Exercise prompt – In the reply, include exactly the lines of the entries below from the first to the line with "О нас (222, 1825)", that line included.

Start of Data for this exercise

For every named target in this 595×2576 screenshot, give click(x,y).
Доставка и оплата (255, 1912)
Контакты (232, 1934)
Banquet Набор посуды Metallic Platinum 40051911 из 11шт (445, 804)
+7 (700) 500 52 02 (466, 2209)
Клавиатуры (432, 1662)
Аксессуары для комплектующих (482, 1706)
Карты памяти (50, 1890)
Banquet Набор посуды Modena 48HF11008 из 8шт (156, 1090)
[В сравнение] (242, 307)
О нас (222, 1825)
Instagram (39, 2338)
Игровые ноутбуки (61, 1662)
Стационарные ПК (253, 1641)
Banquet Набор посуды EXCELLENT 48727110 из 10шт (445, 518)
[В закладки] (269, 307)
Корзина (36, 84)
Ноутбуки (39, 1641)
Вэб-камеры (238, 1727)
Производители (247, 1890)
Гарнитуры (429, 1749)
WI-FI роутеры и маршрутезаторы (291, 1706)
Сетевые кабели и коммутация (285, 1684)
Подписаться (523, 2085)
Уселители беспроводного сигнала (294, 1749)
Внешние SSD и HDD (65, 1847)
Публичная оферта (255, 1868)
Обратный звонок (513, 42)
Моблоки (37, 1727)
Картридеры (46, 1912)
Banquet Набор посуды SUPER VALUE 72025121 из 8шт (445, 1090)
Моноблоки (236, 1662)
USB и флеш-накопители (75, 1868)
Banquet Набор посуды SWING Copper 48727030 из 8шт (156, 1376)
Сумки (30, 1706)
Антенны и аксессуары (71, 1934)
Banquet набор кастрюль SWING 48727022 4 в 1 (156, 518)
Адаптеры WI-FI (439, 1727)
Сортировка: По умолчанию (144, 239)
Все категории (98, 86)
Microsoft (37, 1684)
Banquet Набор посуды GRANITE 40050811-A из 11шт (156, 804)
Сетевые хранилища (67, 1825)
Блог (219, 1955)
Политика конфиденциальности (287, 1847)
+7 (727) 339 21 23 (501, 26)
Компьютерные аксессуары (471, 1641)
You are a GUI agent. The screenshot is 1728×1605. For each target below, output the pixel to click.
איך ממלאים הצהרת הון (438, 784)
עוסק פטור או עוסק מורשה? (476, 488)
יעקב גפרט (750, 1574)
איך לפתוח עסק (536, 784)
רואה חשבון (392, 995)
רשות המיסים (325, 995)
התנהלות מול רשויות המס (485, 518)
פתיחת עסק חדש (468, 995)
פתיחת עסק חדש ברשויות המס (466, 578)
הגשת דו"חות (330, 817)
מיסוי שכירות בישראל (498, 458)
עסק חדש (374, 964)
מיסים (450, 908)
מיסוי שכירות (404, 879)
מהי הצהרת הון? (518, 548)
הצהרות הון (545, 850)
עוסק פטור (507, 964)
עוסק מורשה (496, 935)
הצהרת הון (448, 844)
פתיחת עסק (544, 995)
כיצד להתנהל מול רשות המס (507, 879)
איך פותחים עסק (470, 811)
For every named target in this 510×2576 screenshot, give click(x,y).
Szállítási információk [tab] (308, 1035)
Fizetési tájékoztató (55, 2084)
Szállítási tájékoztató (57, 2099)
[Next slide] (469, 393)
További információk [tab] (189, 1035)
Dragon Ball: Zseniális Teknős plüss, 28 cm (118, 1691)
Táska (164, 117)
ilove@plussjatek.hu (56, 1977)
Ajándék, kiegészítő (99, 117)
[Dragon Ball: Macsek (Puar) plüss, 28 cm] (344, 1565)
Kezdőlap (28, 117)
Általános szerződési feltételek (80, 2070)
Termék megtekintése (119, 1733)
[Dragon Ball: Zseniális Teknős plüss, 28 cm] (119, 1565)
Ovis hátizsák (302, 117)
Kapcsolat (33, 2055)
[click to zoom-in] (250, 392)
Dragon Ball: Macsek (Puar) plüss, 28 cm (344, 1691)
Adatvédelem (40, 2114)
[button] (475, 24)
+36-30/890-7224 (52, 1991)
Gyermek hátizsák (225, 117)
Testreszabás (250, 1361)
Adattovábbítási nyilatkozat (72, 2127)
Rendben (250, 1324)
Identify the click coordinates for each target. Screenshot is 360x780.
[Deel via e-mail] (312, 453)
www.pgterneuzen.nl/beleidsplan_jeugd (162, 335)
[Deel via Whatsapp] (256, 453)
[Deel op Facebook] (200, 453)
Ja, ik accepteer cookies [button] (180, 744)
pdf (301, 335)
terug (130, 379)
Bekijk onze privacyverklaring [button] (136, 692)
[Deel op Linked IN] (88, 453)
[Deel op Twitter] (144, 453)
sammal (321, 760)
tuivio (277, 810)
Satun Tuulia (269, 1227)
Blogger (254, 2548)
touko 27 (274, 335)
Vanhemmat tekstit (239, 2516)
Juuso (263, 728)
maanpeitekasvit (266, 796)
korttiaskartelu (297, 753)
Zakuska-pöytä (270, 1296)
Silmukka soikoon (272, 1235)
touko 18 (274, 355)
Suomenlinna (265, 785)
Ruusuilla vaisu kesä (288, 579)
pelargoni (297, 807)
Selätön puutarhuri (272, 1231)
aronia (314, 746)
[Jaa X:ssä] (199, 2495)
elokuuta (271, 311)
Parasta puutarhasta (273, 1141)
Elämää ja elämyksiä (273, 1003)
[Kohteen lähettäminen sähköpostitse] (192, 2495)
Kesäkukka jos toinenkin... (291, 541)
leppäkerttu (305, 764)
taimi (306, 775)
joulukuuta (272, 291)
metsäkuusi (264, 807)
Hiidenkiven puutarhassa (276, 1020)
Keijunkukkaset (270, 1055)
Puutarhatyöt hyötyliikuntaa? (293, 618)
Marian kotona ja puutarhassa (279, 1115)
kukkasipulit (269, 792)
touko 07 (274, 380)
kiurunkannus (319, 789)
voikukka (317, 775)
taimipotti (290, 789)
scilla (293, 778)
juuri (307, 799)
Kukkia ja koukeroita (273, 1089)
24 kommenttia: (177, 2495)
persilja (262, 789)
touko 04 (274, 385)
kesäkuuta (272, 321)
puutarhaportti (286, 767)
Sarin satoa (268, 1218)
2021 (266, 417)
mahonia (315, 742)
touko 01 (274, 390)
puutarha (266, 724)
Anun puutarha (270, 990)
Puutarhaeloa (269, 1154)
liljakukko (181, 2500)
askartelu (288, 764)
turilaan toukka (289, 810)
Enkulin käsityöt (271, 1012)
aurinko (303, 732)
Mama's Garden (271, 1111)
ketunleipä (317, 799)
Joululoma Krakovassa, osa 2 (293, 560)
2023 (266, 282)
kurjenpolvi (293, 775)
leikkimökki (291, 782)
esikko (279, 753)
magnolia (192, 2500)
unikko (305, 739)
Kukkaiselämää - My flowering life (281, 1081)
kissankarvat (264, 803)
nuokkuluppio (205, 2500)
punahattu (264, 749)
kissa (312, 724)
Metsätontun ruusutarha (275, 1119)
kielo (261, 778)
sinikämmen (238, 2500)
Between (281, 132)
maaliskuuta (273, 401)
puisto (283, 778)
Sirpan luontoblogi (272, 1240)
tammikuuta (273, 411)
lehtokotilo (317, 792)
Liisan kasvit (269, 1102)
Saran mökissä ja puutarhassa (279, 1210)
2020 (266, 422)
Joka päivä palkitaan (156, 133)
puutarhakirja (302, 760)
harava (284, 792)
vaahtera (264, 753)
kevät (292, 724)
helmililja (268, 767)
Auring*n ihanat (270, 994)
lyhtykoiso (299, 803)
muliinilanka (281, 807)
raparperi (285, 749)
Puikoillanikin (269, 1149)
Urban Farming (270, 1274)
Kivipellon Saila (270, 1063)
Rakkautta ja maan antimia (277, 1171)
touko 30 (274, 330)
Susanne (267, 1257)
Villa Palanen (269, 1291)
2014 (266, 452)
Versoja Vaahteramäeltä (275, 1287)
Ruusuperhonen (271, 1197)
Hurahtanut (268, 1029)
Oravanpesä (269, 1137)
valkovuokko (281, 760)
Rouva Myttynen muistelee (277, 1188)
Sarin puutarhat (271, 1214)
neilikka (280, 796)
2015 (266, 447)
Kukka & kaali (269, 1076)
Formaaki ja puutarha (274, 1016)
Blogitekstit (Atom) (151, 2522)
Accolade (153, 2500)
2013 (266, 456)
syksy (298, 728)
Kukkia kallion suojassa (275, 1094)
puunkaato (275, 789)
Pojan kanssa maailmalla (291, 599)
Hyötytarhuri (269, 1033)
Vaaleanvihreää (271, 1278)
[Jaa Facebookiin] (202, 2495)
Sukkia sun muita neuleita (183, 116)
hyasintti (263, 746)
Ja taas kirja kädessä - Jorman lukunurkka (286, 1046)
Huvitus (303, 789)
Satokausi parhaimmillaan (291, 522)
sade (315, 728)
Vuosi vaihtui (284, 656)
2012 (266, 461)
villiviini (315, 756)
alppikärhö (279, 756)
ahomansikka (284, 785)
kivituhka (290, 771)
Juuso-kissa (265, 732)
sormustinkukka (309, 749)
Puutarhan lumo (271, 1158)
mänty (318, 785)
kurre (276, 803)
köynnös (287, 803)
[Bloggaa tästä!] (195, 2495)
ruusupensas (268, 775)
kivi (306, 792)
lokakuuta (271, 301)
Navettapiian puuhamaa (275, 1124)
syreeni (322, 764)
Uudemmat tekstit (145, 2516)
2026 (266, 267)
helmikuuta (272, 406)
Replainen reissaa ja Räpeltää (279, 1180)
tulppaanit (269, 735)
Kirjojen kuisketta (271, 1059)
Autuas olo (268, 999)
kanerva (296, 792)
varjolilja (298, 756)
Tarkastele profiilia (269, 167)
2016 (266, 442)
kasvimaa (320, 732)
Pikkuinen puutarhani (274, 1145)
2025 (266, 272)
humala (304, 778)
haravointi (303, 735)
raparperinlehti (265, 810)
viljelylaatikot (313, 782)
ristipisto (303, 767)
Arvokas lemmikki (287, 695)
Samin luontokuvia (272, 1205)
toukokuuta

End of Data for this exercise

Exercise answer –
For every named target in this 595×2576 screenshot, give click(x,y).
Доставка и оплата (255, 1912)
Контакты (232, 1934)
Banquet Набор посуды Metallic Platinum 40051911 из 11шт (445, 804)
+7 (700) 500 52 02 (466, 2209)
Клавиатуры (432, 1662)
Аксессуары для комплектующих (482, 1706)
Карты памяти (50, 1890)
Banquet Набор посуды Modena 48HF11008 из 8шт (156, 1090)
[В сравнение] (242, 307)
О нас (222, 1825)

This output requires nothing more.